= EXERCISE DESCRIPTION =
Could you reproduce all of the entries below, swapping every "GUI agent" for "screen assistant" and changing nothing else?

# start of EXTRACTED INFORMATION

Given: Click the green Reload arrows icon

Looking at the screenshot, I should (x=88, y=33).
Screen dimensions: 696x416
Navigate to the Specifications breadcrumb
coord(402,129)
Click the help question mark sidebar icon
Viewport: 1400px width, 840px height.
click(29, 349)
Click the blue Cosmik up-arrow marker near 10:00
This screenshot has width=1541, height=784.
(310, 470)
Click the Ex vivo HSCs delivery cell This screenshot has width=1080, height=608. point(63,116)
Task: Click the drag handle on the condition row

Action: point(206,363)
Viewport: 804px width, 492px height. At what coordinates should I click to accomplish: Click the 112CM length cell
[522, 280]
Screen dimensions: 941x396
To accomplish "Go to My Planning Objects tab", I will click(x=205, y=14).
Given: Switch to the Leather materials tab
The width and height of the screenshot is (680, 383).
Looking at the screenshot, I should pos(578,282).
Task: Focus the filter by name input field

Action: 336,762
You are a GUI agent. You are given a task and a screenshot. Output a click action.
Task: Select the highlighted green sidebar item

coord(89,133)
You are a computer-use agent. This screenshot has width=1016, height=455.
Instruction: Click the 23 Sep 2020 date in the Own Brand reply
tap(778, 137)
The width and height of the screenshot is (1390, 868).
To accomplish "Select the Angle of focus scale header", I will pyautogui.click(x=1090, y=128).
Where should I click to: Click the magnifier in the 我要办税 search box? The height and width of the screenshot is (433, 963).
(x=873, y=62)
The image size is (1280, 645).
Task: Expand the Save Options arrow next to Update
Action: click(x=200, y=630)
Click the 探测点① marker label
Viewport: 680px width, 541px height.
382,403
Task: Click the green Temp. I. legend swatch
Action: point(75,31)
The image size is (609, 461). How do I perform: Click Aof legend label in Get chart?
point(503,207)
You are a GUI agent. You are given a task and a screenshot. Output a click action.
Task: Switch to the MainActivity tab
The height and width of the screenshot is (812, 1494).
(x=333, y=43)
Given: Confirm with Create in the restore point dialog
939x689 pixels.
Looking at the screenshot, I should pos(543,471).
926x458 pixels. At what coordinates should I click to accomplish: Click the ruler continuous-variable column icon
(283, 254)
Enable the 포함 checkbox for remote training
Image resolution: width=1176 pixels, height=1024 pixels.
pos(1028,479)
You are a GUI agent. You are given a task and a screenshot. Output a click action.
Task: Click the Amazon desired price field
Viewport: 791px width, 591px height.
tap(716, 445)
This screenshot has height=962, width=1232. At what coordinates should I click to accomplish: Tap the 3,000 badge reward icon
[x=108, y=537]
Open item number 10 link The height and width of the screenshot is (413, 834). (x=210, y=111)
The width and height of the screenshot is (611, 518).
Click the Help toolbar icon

# end of EXTRACTED INFORMATION

= EXERCISE OUTPUT =
Given: Click the green Reload arrows icon

Looking at the screenshot, I should (x=88, y=33).
Screen dimensions: 696x416
Navigate to the Specifications breadcrumb
coord(402,129)
Click the help question mark sidebar icon
Viewport: 1400px width, 840px height.
click(29, 349)
Click the blue Cosmik up-arrow marker near 10:00
This screenshot has width=1541, height=784.
(310, 470)
Click the Ex vivo HSCs delivery cell This screenshot has width=1080, height=608. point(63,116)
Task: Click the drag handle on the condition row

Action: point(206,363)
Viewport: 804px width, 492px height. At what coordinates should I click to accomplish: Click the 112CM length cell
[522, 280]
Screen dimensions: 941x396
To accomplish "Go to My Planning Objects tab", I will click(x=205, y=14).
Given: Switch to the Leather materials tab
The width and height of the screenshot is (680, 383).
Looking at the screenshot, I should pos(578,282).
Task: Focus the filter by name input field

Action: 336,762
You are a screen assistant. You are given a task and a screenshot. Output a click action.
Task: Select the highlighted green sidebar item

coord(89,133)
You are a computer-use agent. This screenshot has width=1016, height=455.
Instruction: Click the 23 Sep 2020 date in the Own Brand reply
tap(778, 137)
The width and height of the screenshot is (1390, 868).
To accomplish "Select the Angle of focus scale header", I will pyautogui.click(x=1090, y=128).
Where should I click to: Click the magnifier in the 我要办税 search box? The height and width of the screenshot is (433, 963).
(x=873, y=62)
The image size is (1280, 645).
Task: Expand the Save Options arrow next to Update
Action: click(x=200, y=630)
Click the 探测点① marker label
Viewport: 680px width, 541px height.
382,403
Task: Click the green Temp. I. legend swatch
Action: point(75,31)
The image size is (609, 461). How do I perform: Click Aof legend label in Get chart?
point(503,207)
You are a screen assistant. You are given a task and a screenshot. Output a click action.
Task: Switch to the MainActivity tab
The height and width of the screenshot is (812, 1494).
(x=333, y=43)
Given: Confirm with Create in the restore point dialog
939x689 pixels.
Looking at the screenshot, I should pos(543,471).
926x458 pixels. At what coordinates should I click to accomplish: Click the ruler continuous-variable column icon
(283, 254)
Enable the 포함 checkbox for remote training
Image resolution: width=1176 pixels, height=1024 pixels.
pos(1028,479)
You are a screen assistant. You are given a task and a screenshot. Output a click action.
Task: Click the Amazon desired price field
Viewport: 791px width, 591px height.
tap(716, 445)
This screenshot has height=962, width=1232. At what coordinates should I click to accomplish: Tap the 3,000 badge reward icon
[x=108, y=537]
Open item number 10 link The height and width of the screenshot is (413, 834). (x=210, y=111)
The width and height of the screenshot is (611, 518).
Click the Help toolbar icon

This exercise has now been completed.